Roche, 35, has not made a single public court appearance since then, despite the fact that he stands charged in U.S. District and Hampden Superior courts for the same crime.
Most recently, his two codefendants in state court, Fotios A. "Freddy" Geas, 42, and Brandon D. Croteau, 30, appeared Dec. 18 in shackles for a pretrial conference on murder conspiracy charges. Roche was not present.
Assistant District Attorney Carmen W. Picknally said Roche is still charged in both state and federal courts, but declined further comment.
On a prison search Web site, Roche is said to be in custody at the Souza-Baranowski maximum security state prison in Shirley. However, others say he has been behind bars at the Hampshire
County jail and more recently at the Franklin County jail. But, Franklin County Sheriff Fredrick B. McDonald this week said Roche was no longer at that site.
He did his thing ... but now he's gone," McDonald said in response to an inquiry.
Similarly, in Roche's federal case, there has not been a single filing since May, when a transcript of the defendant's guilty plea a month earlier was posted. He has not been scheduled for sentencing, nor has a trial date been set in the state case, which is still pending against him.
Roche waited for Bruno outside an Italian-American social club in the city's South End on Nov. 23, 2003, according to Assistant U.S. Attorney Todd E. Newhouse.
After about a half-hour wait in a dark parking lot, Roche heard Bruno's voice and called out "Hey, Al!," according to the prosecutor. Bruno, the regional head of the New York-based Genovese crime family, responded: "Hey, buddy."
Roche shot Bruno six times and took off on foot, Newhouse said. He later told investigators it was a contract hit. The gunman said he was paid $10,000 by rival gangsters wrestling for power.
Investigators say Geas, previously identified as "the muscle" for Bruno's eventual successor, Anthony J. Arillotta, paid Roche; and Croteau, something of a hapless fringe character, helped Roche get out of town.
Geas was indicted in federal court after Roche pleaded guilty; he is held without bail. Croteau is serving a 15-year prison sentence on unrelated drug trafficking charges.

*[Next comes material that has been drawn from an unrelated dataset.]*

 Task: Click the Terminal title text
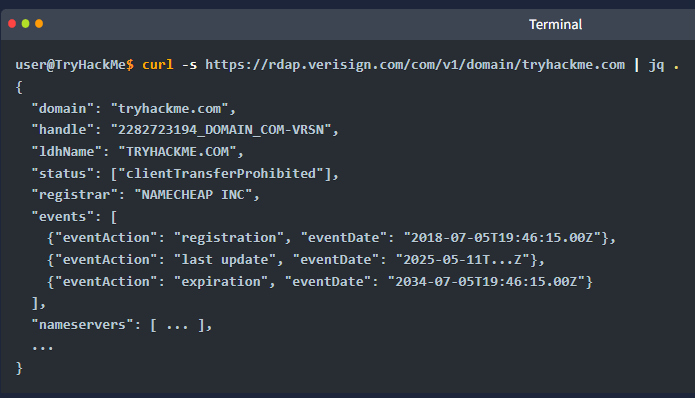(x=555, y=24)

After Bruno was killed, investigators quickly got a line on Roche, but tracked him for months before he was apprehended by FBI agents while hiding out in Florida the following August.
The arrest was no less eventful than what preceded it: Roche was accidentally shot by agents during the raid.
He sued the FBI in connection with the shooting last year. The civil suit in U.S. District Court in central Florida seems to be the only thing visibly progressing through the court system.
Mark A. Sylvester, a Miami lawyer representing Roche in the civil suit, said he is embroiled in negotiations with the federal government and may not settle out of court. A trial date has been set for Aug. 31 in central Florida.
"I believe that the evidence in this case will show that a series of errors were committed by FBI personnel during the arrest," Sylvester said in an e-mail on Friday. "Those errors culminated with the accidental and wrongful discharge of an M4 carbine rifle into the back of Frankie Roche as he lay face down on the ground surrounded by multiple armed agents."
Roche could use a substantial award in that case, as he also faces a $1 million fine under his plea agreement with federal prosecutors.
In exchange for testimony against others in the Bruno case and other investigations, prosecutors declined to pursue capital punishment and may argue for a substantial reduction in an otherwise mandatory life sentence he faces as a result of his guilty plea in federal court here.
Geas may face the death penalty if he's convicted in the federal court case. Croteau has not been charged there.